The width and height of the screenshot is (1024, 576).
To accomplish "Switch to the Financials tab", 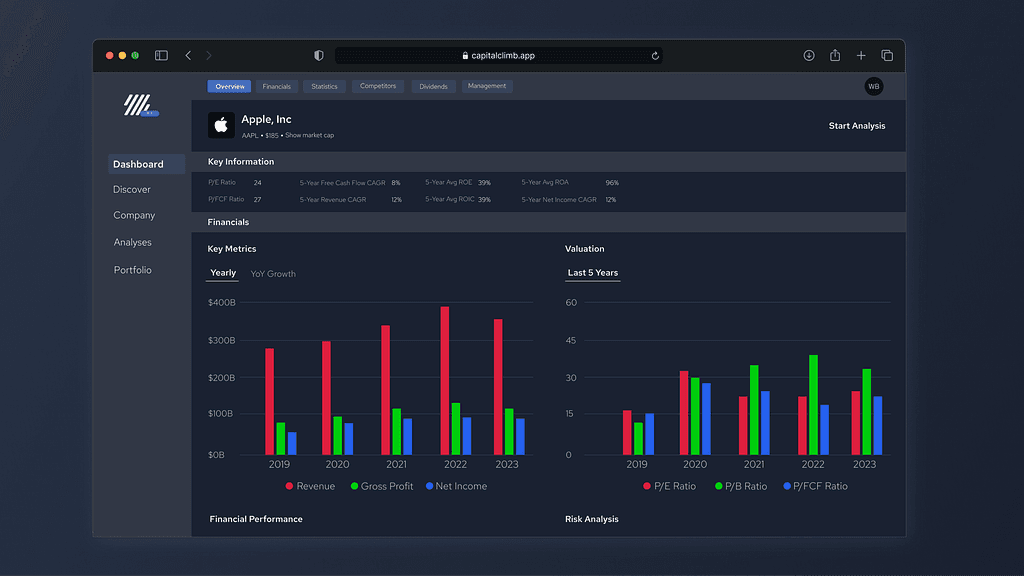I will click(277, 87).
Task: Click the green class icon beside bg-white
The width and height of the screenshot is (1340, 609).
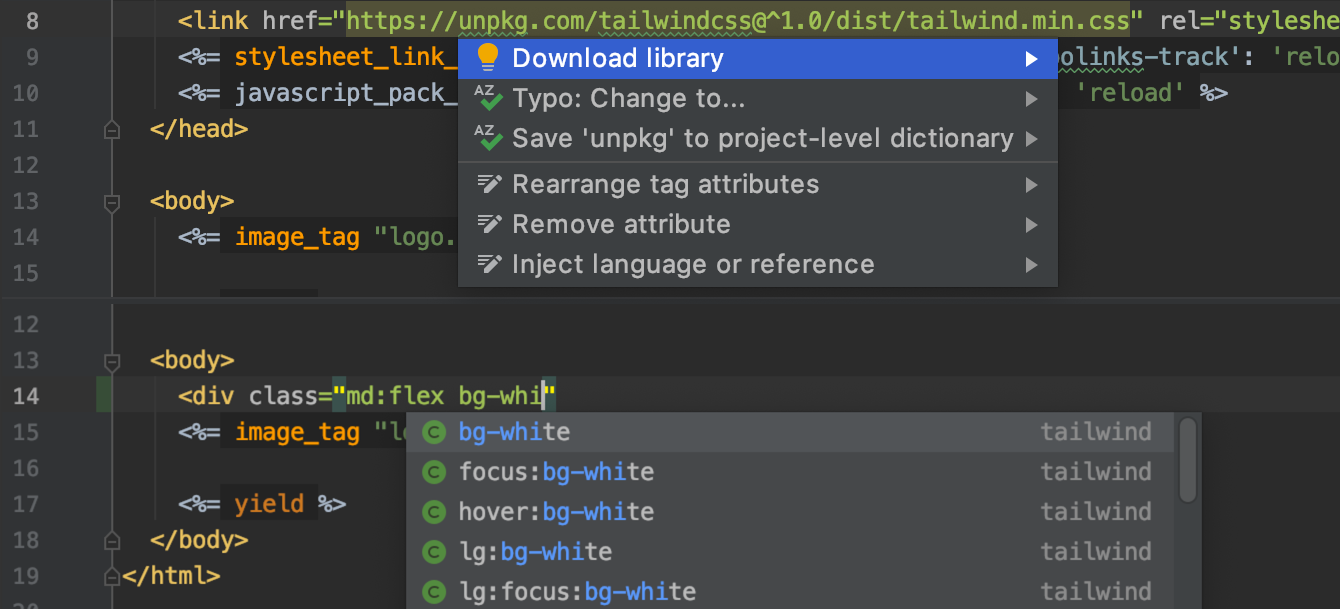Action: click(x=433, y=432)
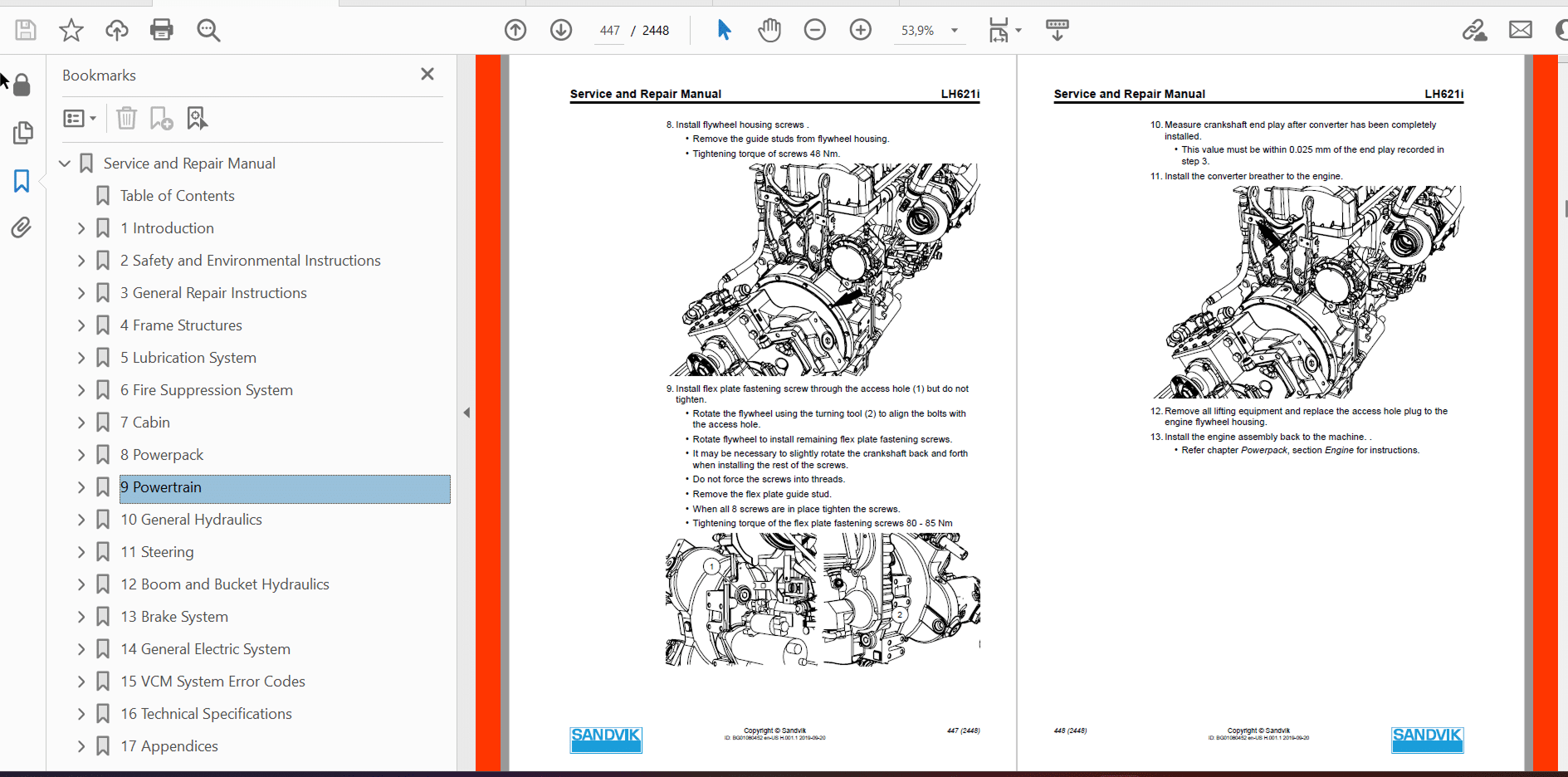
Task: Add document to starred favorites
Action: [x=71, y=31]
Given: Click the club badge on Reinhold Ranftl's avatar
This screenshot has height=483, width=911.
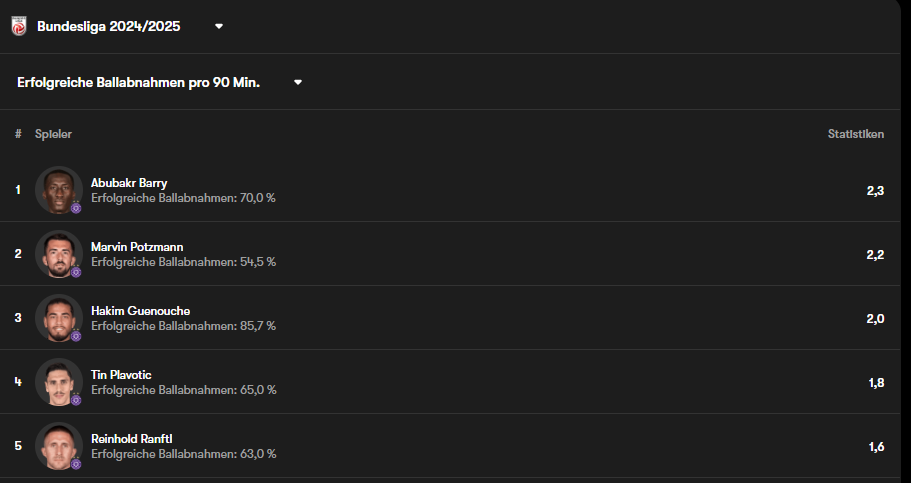Looking at the screenshot, I should coord(76,463).
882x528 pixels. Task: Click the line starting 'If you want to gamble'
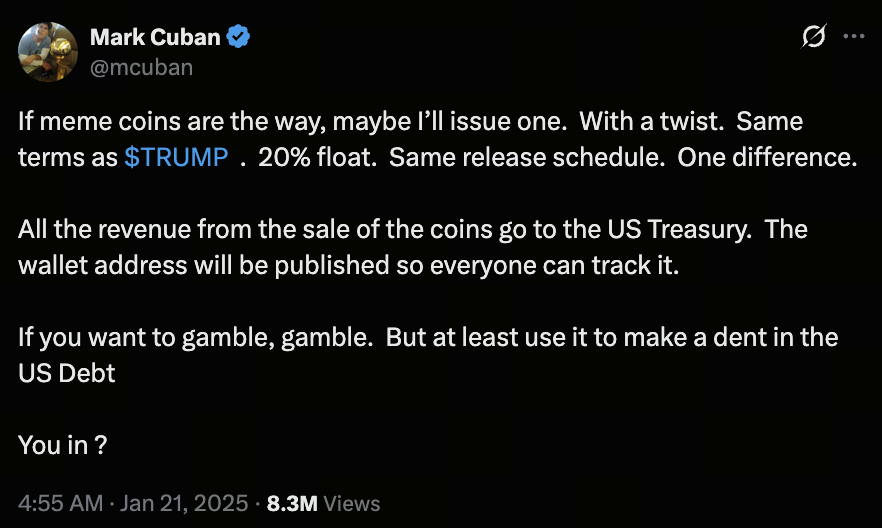427,337
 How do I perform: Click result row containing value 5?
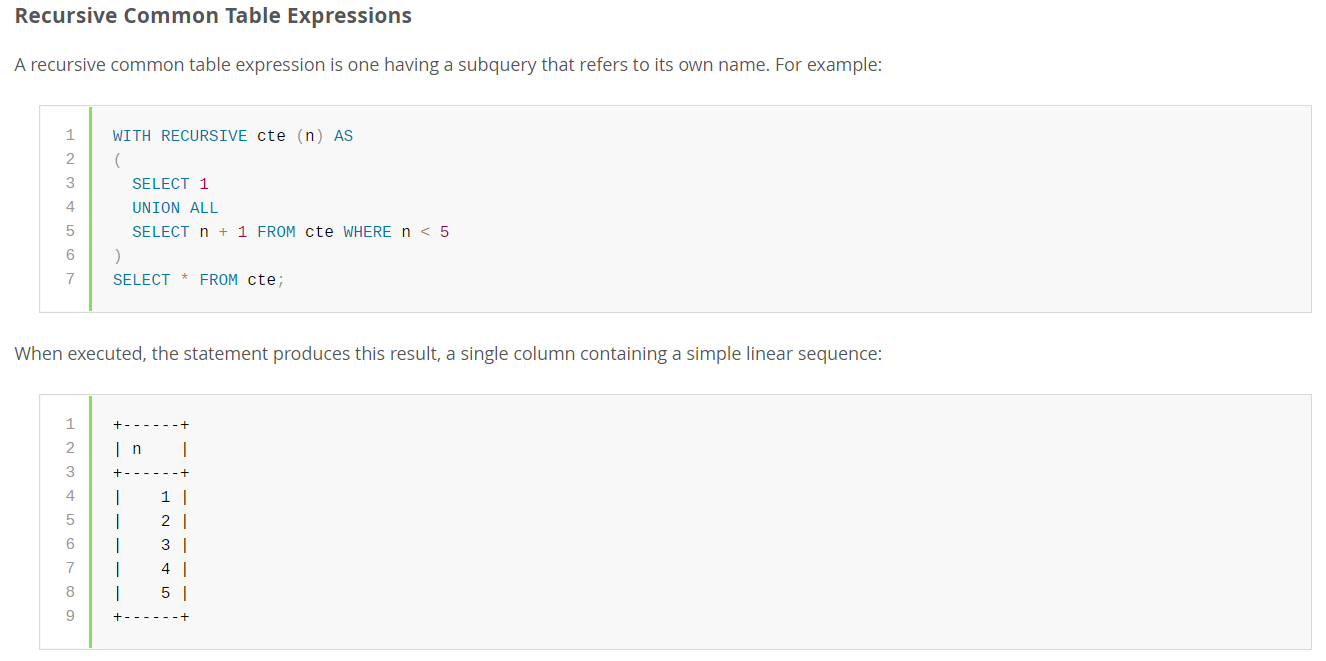click(x=152, y=592)
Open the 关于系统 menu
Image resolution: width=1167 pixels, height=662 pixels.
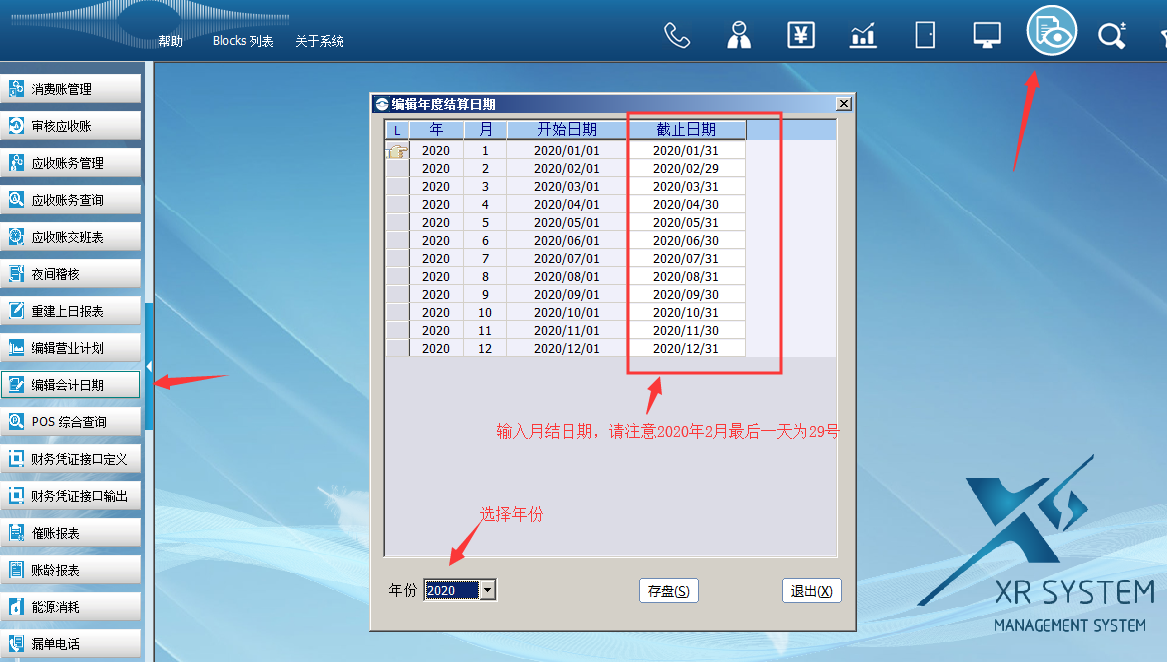click(319, 42)
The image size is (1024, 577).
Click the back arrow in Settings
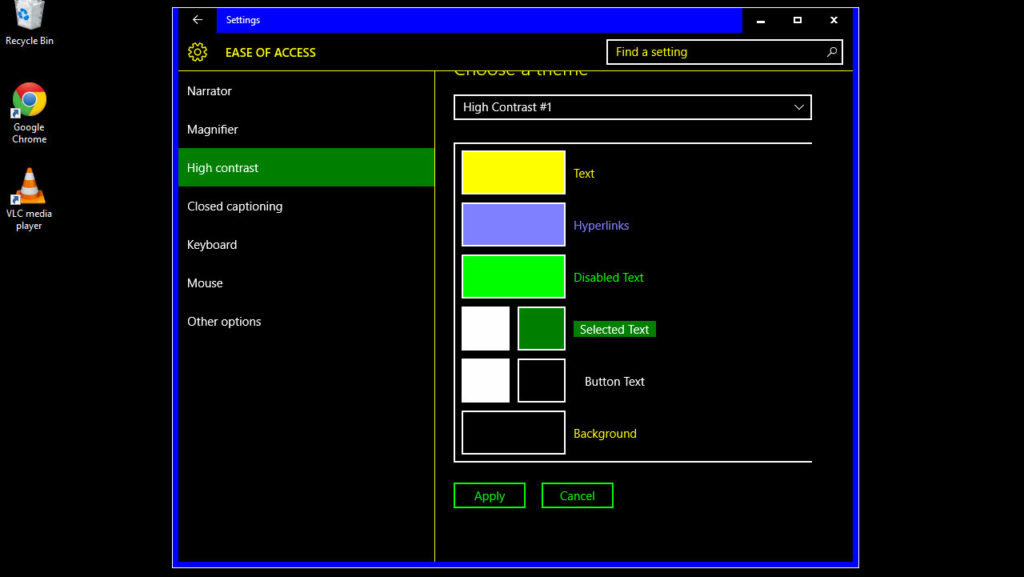coord(197,19)
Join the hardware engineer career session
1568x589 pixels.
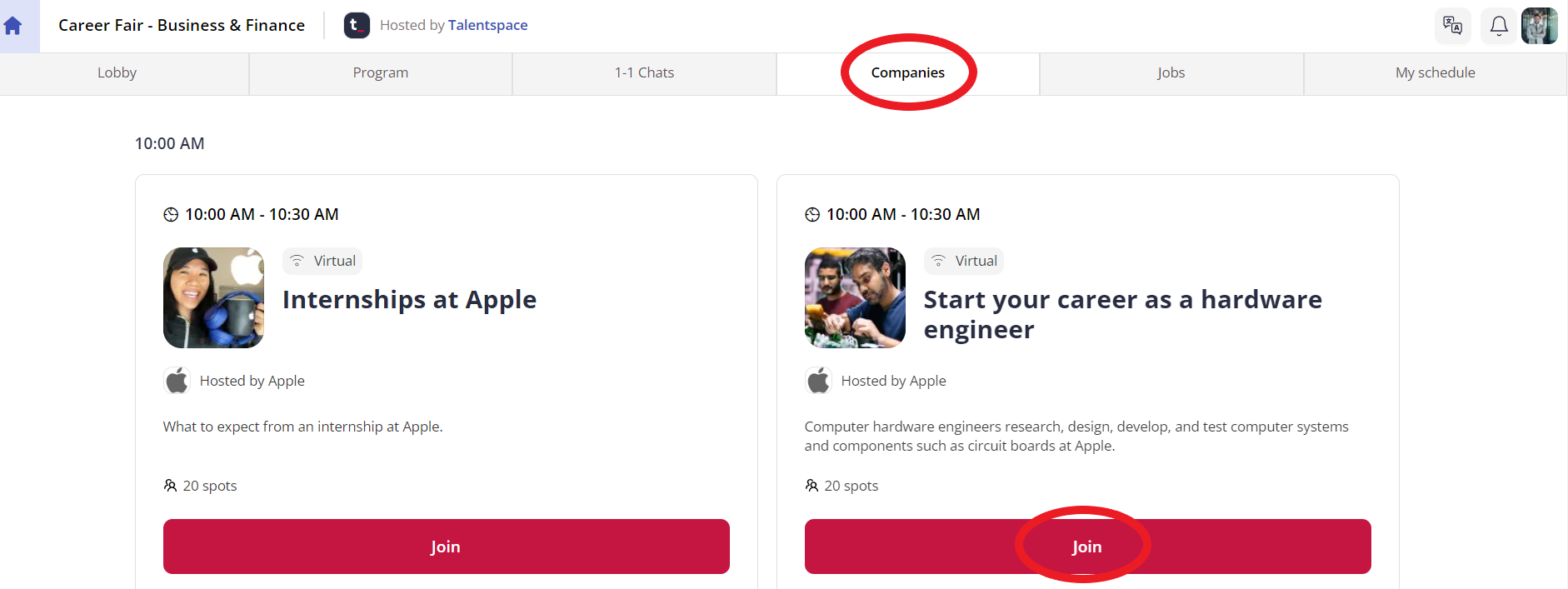pos(1088,547)
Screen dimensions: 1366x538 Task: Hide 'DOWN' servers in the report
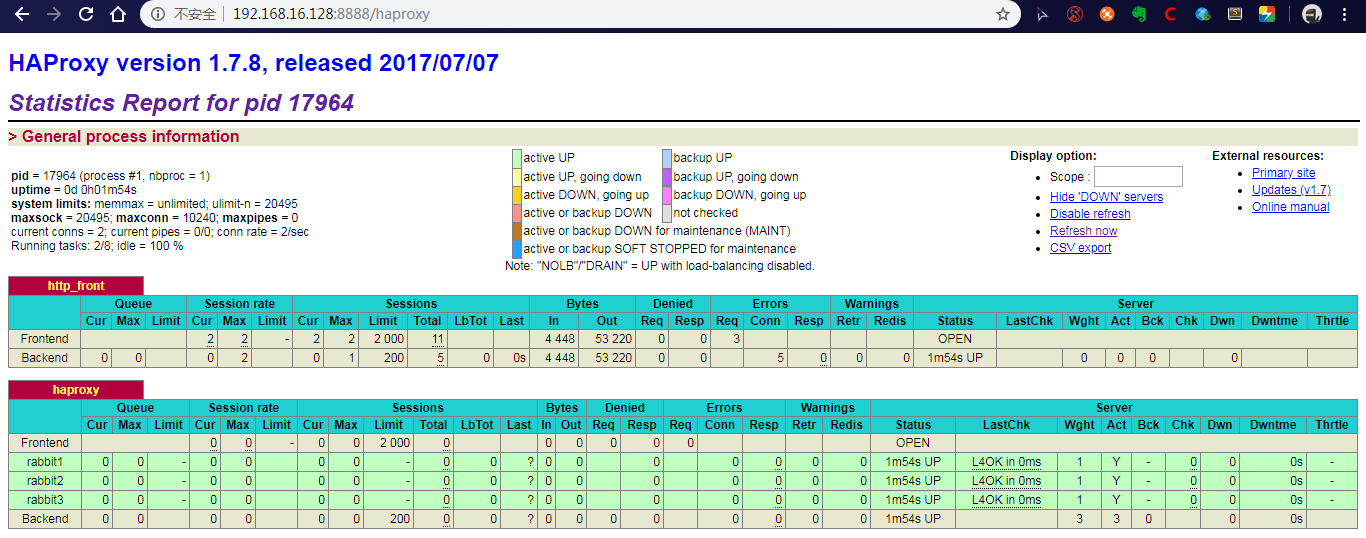coord(1106,197)
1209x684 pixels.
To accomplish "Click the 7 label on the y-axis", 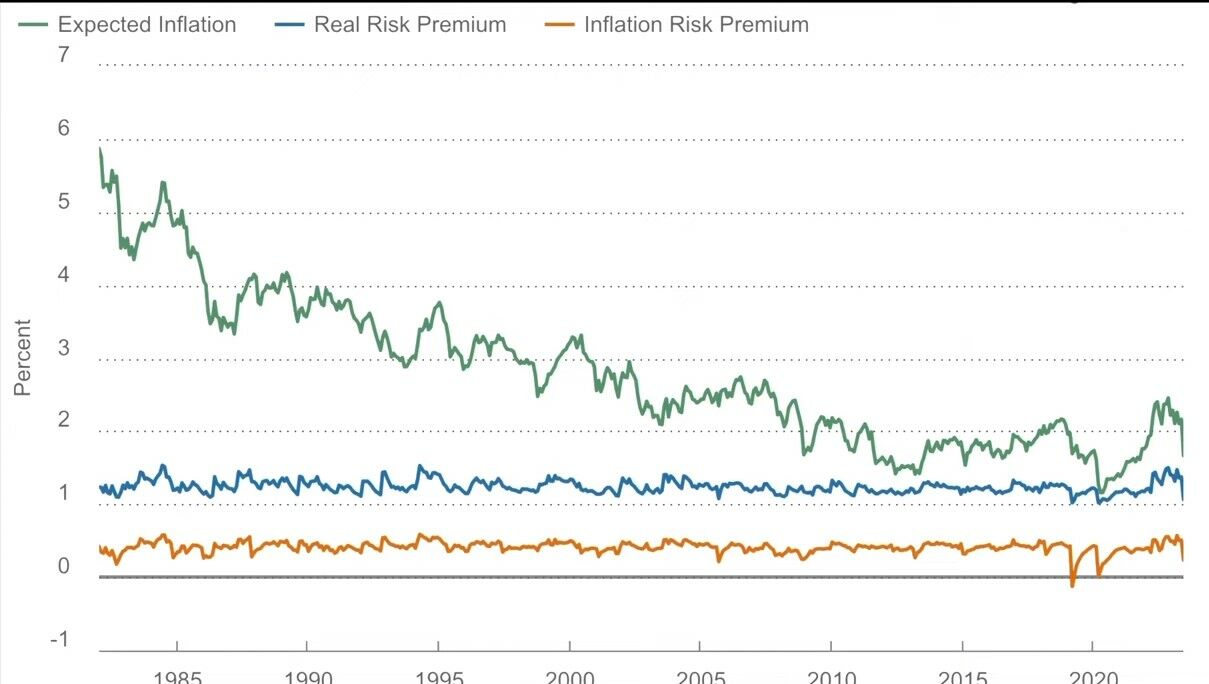I will (64, 55).
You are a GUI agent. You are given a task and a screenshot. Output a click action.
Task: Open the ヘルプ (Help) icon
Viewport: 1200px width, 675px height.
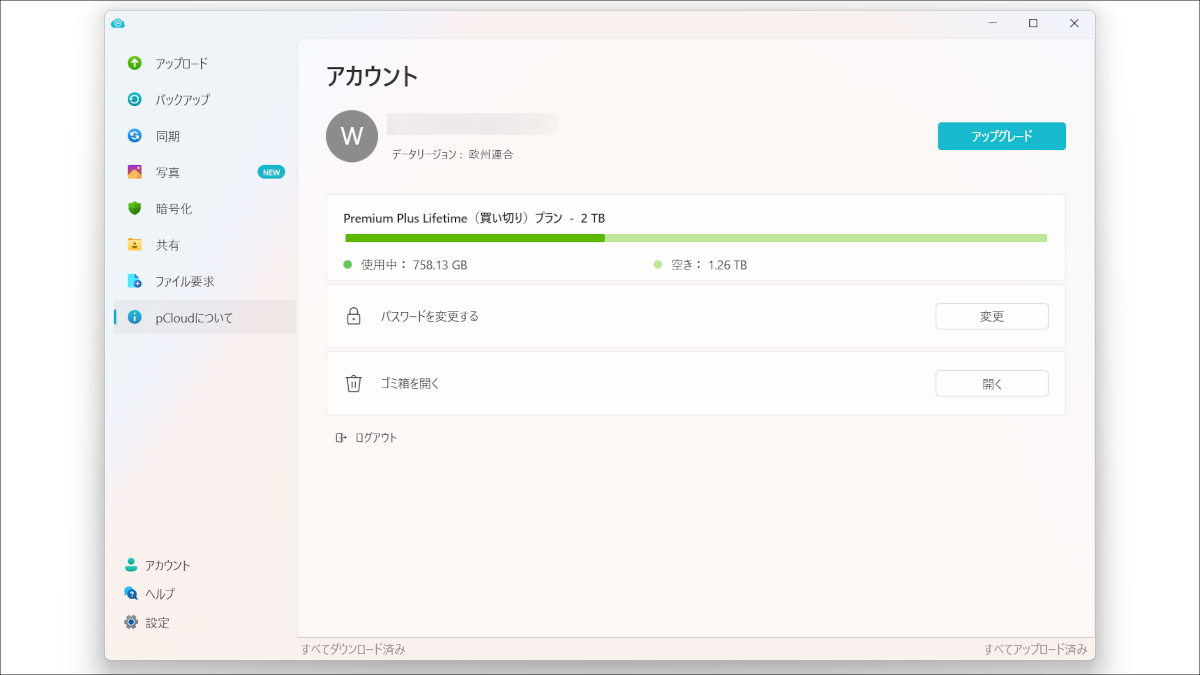coord(131,593)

-- -- --

제시된 과제: 위 항목에서 "Given: Click the" 문구가 든 줄부터 "click(x=152, y=592)" 문구가 든 줄까지, 양 끝 줄을 포함하여 그대로 옮겨 적으시오. 그림은 답에서 빼시오.

정답:
Given: Click the club badge on Reinhold Ranftl's avatar
This screenshot has height=483, width=911.
Looking at the screenshot, I should coord(76,463).
882x528 pixels. Task: Click the line starting 'If you want to gamble'
427,337
 How do I perform: Click result row containing value 5?
click(x=152, y=592)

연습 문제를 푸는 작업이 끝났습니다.